---- Supplied information

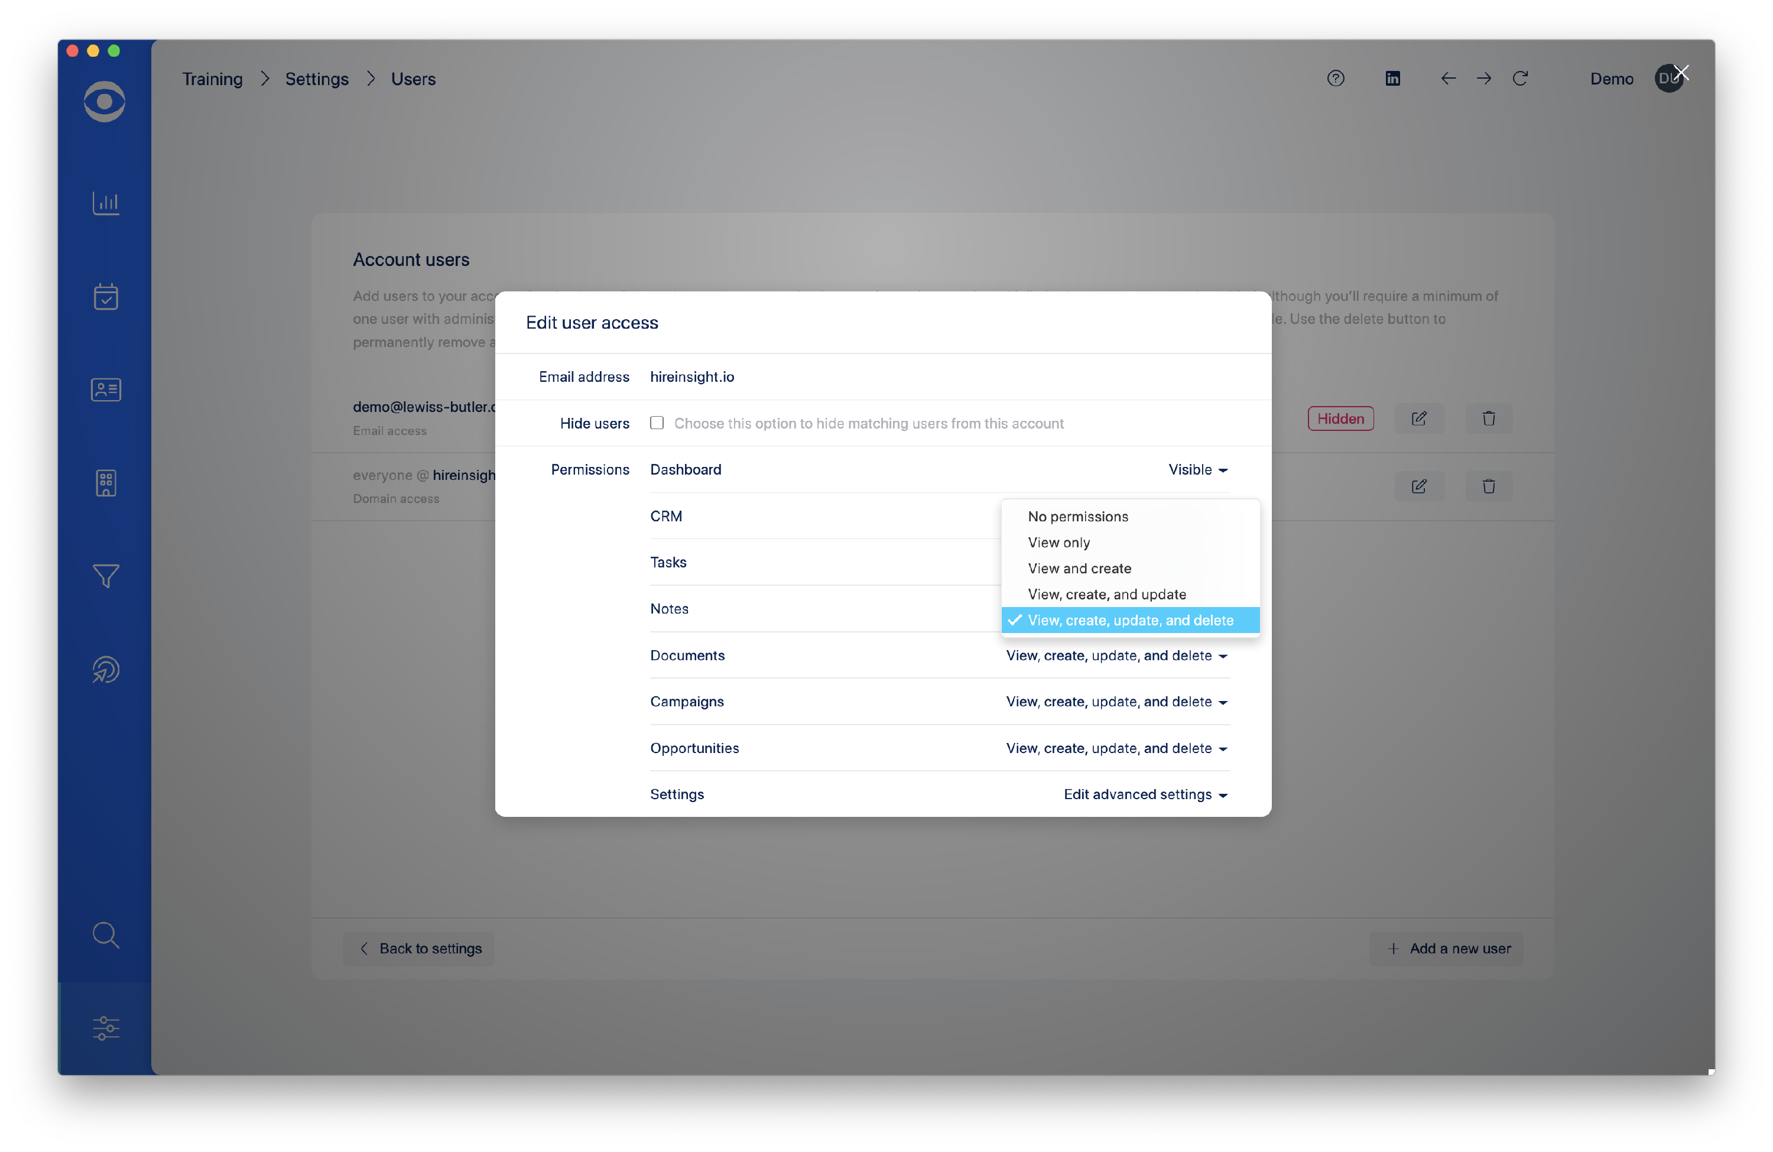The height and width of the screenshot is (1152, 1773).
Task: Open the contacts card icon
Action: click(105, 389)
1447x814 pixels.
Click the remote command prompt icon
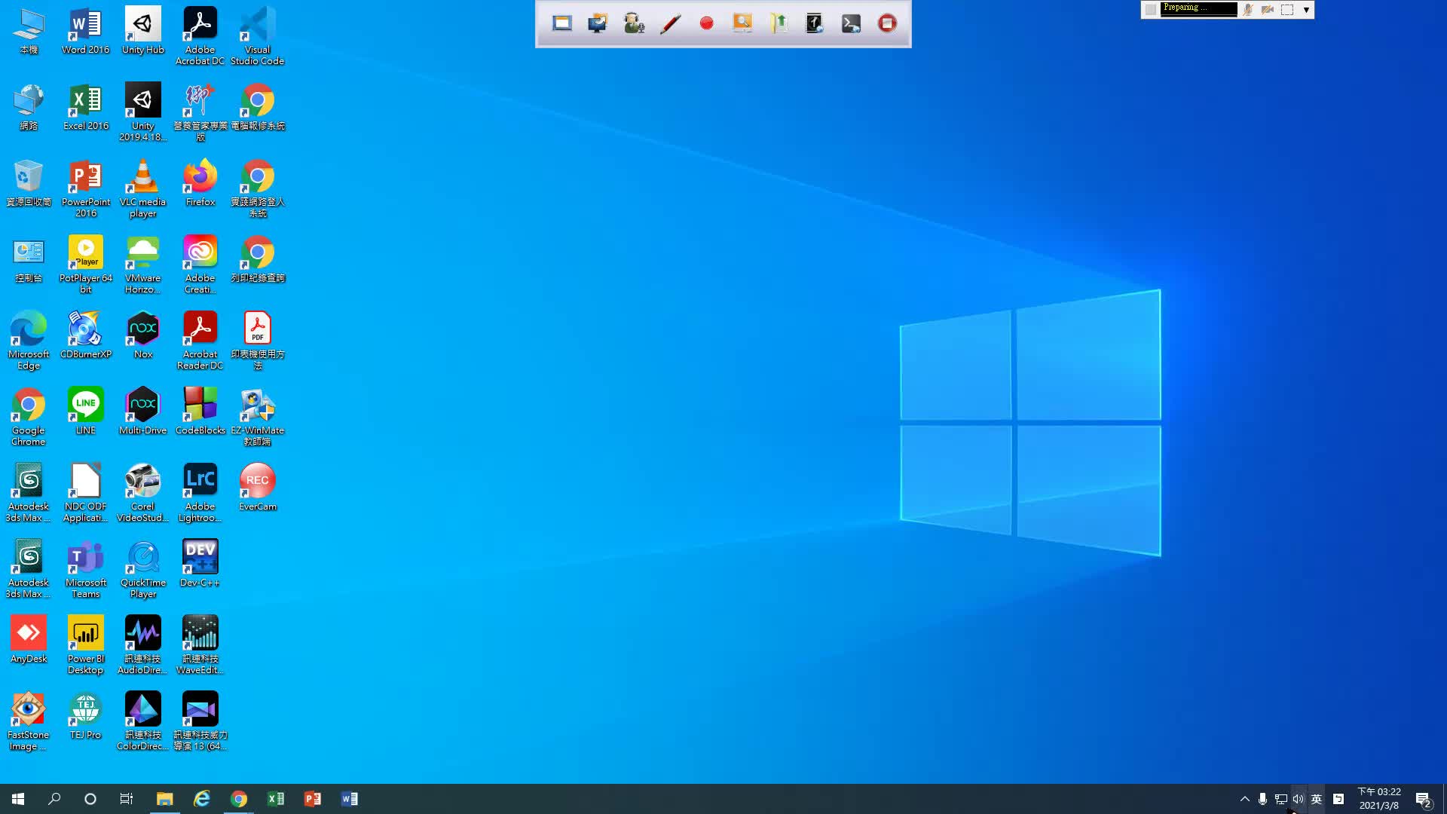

--------

### The problem:
Leaving the pictures aside, copy exactly and only the lines from the one holding "1447x814 pixels." through the final line of the data, both ends kept.

### Response box:
1447x814 pixels.
Click the remote command prompt icon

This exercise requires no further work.